Thursday, 24 September 2015

What would it be like to be

"super intelligent"? I don't know. I'm not.
I read an article about Terry Tao a couple of days ago. He's a mathematician, born and bred here. He won the Field's Medal - the "Nobel Prize" for Mathematics. He went to school with people I know. They didn't know him.
Oh, they met him. One of them was even in the same class for a while but although they knew him in the way that anyone might know a classmate they didn't know him at all.
"You sort of knew him but then he'd say something to the teacher that the rest of us didn't get at all. I'm not sure the teacher always got it. They kicked him up a couple of years after that and we lost sight of him. Then he went off to uni instead."
He did go to university early. He had his doctorate at about twenty years of age. I don't envy him. I think he must have been pretty lonely - although he might not have recognised that. It wasn't all easy for him according to the article.
I have a friend who would probably be considered "super intelligent" too. She went to university a year earlier than the average. She could have gone a year before that but she chose to wait. She did not waste the intervening year. She went off to a foreign country, taught English and learned another language. She speaks seven languages fluently enough to be both an interpreter and translator in them at the highest levels. She can also make herself understood in at least five more. In her rare time off she can often be found at a school for profoundly intellectually disabled children who have very limited communication skills. It's an extraordinary contrast.

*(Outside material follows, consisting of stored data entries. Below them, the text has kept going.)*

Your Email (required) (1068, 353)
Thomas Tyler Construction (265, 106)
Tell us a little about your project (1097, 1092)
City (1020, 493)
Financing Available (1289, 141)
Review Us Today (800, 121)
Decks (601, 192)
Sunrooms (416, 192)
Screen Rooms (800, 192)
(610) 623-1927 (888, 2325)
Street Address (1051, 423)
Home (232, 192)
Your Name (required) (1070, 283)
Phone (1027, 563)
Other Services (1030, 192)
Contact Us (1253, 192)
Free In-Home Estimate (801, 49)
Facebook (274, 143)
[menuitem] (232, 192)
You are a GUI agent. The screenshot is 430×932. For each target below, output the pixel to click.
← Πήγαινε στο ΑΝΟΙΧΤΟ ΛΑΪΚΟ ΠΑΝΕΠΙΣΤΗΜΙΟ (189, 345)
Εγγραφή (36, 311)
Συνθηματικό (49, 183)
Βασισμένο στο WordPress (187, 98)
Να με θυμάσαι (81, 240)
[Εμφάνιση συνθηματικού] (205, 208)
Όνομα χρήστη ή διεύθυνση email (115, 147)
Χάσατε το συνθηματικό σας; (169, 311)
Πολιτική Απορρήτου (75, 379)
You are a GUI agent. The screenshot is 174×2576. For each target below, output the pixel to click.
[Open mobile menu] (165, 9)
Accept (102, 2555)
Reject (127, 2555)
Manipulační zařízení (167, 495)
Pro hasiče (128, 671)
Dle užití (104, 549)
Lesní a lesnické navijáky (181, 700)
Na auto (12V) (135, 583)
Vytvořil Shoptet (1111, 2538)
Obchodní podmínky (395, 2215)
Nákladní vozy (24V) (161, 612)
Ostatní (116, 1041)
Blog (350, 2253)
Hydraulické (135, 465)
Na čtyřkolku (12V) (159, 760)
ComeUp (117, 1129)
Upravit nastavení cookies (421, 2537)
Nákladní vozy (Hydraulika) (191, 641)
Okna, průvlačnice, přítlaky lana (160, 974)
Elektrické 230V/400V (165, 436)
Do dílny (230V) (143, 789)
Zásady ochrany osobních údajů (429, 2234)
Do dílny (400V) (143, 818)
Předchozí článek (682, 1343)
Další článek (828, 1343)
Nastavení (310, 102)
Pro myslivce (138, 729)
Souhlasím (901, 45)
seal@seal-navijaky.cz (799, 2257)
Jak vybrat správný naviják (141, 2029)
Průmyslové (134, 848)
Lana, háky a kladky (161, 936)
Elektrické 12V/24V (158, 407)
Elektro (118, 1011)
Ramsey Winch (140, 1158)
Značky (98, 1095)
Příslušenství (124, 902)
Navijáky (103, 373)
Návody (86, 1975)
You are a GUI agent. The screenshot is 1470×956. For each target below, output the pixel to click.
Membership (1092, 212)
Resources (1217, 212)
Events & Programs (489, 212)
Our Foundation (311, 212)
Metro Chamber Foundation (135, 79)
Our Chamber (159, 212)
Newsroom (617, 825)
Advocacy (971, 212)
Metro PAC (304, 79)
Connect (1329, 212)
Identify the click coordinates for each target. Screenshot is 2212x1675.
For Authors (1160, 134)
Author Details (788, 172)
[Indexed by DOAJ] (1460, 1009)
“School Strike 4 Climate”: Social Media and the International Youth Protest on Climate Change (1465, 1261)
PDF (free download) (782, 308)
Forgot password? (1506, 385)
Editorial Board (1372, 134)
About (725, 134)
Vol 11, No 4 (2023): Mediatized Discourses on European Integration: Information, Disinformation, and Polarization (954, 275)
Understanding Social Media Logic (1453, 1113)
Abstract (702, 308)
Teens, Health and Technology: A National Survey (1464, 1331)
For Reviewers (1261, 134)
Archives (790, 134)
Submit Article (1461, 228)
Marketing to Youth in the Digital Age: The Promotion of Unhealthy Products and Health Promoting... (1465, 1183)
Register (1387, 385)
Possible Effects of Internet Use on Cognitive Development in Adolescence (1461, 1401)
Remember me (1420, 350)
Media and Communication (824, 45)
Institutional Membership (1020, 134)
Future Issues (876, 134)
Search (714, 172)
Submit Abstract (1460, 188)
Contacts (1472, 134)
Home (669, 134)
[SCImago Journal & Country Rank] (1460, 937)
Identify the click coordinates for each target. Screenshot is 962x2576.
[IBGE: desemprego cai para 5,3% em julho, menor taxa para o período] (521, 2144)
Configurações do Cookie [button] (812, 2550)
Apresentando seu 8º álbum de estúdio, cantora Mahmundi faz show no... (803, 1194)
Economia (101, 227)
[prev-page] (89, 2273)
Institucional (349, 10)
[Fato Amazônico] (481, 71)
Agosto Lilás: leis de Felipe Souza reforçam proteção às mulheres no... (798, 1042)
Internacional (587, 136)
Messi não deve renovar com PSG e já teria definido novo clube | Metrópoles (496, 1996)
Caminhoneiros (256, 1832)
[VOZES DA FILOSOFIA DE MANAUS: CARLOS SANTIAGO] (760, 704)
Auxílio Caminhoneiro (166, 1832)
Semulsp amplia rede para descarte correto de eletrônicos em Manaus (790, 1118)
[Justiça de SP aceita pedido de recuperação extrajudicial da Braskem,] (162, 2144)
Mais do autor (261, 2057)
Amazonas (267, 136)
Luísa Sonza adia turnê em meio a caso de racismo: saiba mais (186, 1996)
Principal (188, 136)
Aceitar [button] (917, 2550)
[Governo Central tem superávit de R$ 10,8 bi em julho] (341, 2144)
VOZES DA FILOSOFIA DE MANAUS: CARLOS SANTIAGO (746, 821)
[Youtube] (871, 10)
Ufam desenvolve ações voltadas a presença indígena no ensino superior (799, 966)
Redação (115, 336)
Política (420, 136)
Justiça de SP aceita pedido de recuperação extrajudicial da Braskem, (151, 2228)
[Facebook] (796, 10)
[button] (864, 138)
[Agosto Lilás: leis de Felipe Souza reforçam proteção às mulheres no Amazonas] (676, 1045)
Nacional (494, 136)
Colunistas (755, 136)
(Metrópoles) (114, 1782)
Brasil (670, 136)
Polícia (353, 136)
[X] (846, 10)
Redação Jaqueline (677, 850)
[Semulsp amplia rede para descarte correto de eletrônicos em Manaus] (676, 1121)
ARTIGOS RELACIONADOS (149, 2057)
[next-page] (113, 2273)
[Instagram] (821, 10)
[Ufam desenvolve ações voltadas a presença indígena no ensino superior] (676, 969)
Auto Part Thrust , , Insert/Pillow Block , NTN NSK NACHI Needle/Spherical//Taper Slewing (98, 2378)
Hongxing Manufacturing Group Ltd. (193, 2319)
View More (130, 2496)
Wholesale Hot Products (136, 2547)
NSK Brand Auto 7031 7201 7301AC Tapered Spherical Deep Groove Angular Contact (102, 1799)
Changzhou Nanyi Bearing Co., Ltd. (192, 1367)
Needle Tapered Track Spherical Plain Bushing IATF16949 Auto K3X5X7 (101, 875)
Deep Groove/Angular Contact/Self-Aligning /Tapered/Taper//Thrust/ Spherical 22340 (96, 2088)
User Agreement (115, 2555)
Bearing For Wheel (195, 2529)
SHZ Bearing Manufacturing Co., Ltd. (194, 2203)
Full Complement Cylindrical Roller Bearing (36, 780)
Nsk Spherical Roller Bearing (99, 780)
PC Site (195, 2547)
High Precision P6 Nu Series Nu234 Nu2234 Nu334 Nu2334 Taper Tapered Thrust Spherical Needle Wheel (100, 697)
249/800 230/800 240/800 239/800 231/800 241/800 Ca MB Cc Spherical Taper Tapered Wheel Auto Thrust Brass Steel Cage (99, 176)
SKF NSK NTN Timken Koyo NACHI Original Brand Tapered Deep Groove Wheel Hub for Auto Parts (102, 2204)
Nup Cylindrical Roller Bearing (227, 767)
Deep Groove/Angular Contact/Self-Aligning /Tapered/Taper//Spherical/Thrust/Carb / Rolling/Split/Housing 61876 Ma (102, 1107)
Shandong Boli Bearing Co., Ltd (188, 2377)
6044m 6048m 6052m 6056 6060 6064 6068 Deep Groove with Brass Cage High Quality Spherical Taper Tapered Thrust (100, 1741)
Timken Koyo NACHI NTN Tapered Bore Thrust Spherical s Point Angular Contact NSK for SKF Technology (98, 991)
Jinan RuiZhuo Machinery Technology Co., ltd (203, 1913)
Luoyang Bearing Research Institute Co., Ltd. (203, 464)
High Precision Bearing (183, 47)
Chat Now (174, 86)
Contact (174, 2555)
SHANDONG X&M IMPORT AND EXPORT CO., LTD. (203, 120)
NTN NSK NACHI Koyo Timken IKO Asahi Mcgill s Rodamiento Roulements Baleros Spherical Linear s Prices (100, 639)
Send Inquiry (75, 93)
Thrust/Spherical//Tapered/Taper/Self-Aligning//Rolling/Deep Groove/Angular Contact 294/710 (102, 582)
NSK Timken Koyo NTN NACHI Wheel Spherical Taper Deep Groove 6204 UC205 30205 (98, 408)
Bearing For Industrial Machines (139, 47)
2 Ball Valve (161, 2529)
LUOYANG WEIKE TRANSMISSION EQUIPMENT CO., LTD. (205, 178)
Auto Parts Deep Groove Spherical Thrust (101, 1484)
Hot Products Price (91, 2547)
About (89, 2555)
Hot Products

I know her IQ is very, very high. It is on of those almost off the scale ones which generally have "experts" swooping. She avoided most of the problems because she didn't - for entirely unrelated and unavoidable reasons - go to school until she was thirteen. By then she had learned to hide her intellectual capacity from everyone but her guardian and the people who helped her learn. I won't say they taught her because, once she could read, she really taught herself. We talked about it once. It was not something she wanted to boast about. It bothered her. She was and often is lonely. Other people simply don't think the way she thinks. She tries to understand them but, oddly, the profoundly disabled children seem to understand her better than most people.
I sent her the article I had read on Terry Tao and she e-mailed me this morning with, "What I find interesting is what the article doesn't say."
Yes, I found that interesting too. It doesn't say that people like her and Terry still need to work - and work hard. It doesn't say anything about the increased responsibility which goes, or should go, with being that intelligent. 
And it doesn't say anything about the need for friendship and support. Just being "super-intelligent" is not enough. People need more than that.